Hi Keith,
On Tue, Apr 12, 2022 at 12:22:52AM +0100, Keith Williams wrote:
Now after a lot of digging, these servers that
rejected said no rDNS on the
IPv4 address (There were infact 2 of them UKmail and BTInternet.)
Which IP address? What is the exact message?
they are looking for the IPv4 reverse address of
Keynesmail.com at
theBitfolk server.
That's not how DNS works, so that's probably not what is happening.

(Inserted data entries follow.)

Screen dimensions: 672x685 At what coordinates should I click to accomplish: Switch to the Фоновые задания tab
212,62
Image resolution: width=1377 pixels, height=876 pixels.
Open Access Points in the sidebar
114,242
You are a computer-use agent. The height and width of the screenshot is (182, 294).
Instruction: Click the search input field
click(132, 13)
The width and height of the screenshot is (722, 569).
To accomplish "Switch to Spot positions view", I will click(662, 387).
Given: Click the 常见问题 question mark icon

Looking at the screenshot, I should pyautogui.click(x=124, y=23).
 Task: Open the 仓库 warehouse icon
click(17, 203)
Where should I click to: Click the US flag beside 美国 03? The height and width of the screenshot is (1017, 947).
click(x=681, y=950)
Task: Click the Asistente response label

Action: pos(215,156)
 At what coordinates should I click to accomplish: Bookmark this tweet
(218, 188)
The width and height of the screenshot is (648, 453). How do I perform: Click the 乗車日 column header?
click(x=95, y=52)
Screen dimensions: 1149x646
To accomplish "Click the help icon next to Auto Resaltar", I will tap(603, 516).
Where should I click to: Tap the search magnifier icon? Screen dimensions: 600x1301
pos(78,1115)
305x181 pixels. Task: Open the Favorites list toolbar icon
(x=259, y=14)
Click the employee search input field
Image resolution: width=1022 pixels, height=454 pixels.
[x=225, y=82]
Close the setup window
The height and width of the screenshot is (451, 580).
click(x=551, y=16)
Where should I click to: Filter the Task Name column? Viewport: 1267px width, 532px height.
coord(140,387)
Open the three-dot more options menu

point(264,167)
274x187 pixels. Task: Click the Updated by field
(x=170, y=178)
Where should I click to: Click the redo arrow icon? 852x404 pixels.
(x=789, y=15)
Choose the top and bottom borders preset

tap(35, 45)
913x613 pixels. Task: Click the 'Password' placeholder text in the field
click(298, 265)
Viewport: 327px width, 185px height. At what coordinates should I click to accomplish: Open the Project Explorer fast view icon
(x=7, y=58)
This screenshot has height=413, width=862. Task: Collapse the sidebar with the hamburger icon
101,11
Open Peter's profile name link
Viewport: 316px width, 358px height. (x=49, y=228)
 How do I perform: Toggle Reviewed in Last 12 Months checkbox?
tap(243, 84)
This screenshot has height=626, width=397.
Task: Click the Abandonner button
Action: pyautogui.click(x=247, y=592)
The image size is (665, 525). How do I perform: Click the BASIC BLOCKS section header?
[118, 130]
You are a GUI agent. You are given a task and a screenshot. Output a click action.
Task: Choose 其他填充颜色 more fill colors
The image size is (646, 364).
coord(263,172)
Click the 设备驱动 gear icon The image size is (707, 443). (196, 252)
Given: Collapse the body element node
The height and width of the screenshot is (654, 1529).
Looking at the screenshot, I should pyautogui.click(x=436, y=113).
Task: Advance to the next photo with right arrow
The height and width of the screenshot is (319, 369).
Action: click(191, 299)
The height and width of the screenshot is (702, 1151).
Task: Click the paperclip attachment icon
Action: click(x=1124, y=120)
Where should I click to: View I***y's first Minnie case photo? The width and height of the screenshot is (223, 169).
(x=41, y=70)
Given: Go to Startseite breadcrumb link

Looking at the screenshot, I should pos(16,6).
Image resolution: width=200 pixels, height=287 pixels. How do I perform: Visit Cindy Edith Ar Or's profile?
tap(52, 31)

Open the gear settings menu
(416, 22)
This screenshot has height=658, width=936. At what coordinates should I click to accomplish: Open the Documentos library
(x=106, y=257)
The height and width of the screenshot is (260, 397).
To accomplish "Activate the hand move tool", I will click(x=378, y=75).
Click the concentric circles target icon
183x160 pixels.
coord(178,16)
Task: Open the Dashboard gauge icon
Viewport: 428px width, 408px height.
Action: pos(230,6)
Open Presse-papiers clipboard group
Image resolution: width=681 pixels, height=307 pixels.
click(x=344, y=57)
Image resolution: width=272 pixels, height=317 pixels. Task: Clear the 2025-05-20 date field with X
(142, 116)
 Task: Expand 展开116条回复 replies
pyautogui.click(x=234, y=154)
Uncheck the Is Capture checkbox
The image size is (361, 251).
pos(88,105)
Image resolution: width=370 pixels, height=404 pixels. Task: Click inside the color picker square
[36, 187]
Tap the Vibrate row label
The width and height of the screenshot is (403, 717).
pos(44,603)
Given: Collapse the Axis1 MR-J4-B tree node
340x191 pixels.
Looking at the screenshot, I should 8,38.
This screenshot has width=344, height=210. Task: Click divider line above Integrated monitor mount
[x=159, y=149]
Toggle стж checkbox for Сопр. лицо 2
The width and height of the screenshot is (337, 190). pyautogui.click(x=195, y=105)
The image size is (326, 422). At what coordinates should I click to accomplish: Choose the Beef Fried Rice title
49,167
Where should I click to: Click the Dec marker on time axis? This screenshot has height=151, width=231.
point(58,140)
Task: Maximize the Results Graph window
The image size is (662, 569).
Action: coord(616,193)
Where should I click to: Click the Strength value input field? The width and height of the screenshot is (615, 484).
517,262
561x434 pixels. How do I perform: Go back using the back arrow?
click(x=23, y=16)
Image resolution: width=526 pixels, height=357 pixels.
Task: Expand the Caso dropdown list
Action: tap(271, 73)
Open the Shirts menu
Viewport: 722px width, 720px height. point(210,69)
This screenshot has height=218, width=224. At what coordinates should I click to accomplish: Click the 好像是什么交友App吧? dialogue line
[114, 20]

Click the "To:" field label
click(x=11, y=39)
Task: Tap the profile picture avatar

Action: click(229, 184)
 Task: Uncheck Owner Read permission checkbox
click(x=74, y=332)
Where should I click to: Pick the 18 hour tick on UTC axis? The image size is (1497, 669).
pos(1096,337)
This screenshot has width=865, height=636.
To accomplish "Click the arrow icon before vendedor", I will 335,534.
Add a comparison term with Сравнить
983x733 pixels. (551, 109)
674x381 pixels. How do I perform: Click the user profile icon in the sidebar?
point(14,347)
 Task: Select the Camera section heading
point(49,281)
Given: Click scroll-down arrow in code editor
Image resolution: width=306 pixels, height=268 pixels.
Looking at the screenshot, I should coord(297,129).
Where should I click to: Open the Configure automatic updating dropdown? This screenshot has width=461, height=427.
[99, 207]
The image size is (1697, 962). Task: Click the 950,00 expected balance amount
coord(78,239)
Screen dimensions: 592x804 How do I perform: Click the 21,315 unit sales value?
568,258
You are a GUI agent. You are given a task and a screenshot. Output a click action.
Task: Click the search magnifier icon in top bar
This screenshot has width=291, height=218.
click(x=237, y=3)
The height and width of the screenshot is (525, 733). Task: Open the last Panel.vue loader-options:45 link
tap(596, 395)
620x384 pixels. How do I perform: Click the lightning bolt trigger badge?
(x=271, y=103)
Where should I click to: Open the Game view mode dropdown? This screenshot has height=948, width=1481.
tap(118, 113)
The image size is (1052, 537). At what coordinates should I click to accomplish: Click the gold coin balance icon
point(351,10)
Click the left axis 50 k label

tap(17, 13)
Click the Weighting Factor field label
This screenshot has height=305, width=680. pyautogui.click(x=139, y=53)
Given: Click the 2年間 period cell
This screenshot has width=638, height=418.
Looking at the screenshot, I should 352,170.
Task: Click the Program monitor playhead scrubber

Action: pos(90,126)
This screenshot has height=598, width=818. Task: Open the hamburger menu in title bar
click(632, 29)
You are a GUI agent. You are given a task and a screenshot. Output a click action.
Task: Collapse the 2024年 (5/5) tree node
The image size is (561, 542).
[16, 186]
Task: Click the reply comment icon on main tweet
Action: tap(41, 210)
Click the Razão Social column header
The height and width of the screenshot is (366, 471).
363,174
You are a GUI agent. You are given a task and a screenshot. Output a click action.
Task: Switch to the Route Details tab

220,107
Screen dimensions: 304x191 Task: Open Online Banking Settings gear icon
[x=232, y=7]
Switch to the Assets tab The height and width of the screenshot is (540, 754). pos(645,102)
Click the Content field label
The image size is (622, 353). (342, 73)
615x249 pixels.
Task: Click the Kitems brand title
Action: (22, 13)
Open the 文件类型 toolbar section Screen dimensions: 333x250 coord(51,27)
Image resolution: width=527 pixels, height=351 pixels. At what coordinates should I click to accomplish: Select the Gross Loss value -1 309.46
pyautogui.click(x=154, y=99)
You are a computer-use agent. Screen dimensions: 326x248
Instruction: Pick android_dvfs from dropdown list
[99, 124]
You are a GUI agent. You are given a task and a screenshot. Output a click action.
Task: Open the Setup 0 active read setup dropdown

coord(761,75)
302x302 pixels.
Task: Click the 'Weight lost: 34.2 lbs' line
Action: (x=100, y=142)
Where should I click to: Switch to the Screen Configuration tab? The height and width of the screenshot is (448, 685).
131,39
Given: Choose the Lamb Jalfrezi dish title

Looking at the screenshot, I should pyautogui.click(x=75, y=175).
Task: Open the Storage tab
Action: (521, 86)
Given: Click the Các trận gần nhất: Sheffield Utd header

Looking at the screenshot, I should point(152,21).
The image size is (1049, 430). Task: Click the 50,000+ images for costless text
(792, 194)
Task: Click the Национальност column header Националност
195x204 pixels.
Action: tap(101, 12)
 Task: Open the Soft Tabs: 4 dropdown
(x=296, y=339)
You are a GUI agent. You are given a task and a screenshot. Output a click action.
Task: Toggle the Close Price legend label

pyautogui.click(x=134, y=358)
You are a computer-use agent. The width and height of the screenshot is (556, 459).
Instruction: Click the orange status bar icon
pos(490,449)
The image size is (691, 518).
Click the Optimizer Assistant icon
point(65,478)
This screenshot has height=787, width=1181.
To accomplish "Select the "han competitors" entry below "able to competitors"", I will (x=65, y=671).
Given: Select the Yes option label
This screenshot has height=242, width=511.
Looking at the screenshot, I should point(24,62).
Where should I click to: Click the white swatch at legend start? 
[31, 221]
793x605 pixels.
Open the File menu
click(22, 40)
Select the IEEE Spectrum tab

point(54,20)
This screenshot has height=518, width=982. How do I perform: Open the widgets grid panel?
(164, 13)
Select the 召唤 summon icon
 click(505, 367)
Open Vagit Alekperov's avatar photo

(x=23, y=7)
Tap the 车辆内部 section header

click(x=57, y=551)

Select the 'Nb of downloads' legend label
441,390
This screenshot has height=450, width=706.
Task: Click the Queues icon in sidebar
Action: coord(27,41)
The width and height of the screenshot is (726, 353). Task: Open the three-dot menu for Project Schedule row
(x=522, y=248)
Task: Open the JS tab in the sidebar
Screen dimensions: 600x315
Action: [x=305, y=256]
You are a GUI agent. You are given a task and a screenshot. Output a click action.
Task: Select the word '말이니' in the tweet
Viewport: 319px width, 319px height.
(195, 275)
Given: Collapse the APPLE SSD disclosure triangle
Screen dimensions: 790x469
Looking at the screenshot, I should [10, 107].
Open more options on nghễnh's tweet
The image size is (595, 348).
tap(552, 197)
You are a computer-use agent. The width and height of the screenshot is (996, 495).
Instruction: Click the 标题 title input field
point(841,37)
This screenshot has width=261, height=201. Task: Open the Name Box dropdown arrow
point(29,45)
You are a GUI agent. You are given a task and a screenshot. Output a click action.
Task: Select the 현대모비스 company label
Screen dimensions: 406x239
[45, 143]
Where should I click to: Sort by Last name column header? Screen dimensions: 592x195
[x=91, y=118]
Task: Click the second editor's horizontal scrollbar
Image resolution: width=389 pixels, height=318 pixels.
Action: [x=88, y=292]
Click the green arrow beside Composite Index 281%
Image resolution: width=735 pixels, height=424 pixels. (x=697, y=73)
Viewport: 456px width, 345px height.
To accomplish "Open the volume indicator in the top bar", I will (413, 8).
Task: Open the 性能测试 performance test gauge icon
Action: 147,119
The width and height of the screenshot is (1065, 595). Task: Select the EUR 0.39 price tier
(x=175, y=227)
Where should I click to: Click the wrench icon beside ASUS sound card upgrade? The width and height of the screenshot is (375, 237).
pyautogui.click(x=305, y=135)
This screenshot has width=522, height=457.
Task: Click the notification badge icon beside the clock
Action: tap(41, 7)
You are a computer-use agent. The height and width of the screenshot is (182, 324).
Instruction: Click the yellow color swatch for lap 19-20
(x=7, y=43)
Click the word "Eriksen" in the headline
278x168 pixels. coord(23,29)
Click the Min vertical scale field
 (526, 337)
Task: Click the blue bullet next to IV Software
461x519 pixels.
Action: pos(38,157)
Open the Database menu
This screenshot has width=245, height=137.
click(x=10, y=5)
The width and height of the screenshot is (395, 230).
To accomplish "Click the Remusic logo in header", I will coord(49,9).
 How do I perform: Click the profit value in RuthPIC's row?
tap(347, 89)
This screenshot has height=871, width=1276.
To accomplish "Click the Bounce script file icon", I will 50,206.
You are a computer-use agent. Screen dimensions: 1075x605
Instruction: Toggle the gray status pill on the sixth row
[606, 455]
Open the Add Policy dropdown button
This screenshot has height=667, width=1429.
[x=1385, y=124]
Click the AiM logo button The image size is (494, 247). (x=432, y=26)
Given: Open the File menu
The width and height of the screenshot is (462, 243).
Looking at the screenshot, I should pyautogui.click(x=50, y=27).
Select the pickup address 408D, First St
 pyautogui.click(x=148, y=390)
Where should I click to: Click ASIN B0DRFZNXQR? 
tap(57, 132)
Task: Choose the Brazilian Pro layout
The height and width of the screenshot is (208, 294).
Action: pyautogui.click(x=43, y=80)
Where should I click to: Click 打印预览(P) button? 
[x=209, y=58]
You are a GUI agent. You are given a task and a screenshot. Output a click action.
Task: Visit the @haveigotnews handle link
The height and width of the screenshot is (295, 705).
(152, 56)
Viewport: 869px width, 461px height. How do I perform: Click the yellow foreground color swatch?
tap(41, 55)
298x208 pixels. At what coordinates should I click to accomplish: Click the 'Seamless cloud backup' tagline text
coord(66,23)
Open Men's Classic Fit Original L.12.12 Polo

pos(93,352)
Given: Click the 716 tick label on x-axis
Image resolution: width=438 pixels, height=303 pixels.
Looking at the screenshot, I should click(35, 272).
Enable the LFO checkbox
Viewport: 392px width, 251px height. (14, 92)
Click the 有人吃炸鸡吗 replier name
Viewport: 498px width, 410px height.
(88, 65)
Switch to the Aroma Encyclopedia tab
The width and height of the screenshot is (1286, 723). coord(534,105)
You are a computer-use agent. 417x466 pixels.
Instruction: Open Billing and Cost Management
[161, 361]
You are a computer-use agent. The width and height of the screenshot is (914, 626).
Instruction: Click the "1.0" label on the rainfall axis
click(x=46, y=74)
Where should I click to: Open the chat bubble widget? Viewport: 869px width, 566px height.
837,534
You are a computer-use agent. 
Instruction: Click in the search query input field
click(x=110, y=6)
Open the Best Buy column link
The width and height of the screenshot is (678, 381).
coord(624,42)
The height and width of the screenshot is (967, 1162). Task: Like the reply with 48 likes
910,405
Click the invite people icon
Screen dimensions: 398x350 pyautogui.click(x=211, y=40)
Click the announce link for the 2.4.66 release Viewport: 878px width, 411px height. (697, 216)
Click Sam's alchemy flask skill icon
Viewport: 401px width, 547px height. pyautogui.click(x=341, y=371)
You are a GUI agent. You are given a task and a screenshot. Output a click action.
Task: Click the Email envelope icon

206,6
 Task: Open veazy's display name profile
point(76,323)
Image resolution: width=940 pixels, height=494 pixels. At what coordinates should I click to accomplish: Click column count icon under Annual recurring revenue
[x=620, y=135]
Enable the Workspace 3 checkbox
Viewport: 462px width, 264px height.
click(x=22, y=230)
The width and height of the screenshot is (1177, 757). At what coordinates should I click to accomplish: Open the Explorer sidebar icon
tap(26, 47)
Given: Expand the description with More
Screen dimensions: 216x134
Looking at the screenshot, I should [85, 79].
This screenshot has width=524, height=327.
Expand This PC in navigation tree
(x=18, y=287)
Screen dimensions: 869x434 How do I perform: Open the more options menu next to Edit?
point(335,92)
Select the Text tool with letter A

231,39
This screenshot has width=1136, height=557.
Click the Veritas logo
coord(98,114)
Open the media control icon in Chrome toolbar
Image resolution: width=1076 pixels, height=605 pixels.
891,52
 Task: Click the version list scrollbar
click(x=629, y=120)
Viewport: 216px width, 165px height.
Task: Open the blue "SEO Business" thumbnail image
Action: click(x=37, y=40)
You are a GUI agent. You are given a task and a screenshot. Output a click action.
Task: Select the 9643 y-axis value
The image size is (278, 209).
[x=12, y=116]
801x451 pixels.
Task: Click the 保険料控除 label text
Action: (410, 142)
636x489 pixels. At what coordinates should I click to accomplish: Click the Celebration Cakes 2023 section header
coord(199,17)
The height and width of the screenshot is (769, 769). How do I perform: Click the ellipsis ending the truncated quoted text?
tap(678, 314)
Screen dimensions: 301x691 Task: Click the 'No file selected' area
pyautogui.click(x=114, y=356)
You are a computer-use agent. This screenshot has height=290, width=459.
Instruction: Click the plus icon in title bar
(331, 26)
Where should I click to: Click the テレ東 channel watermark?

Anything that wants to know the IP address of
keynesmail.com asks
the DNS servers for
keynesmail.com (unless the answer is already in
a cache).
Leaving aside tricks like split horizon or geolocation, which you would
know if you were using, DNS should return the same answers for
everyone everywhere. So either:
- You have correct reverse DNS and these particular mail servers are
broken
- You don't have correct reverse DNS but most of your recipients
don't care
- The problem isn't actually DNS-related
So should I ask Andy for secondary DNS for that domain
name, would that
solve the problem?
I don't know what the problem is yet so can't answer that. If the
domain in question exists in DNS already, then it exists in DNS
already and adding more DNS servers (e.g. BitFolk's ones) into the
mix isn't going to make any difference since all servers will/should
give the same answers. If the domain doesn't exist in DNS, well, how
does anything work at all? Unclear to me what the setup is here.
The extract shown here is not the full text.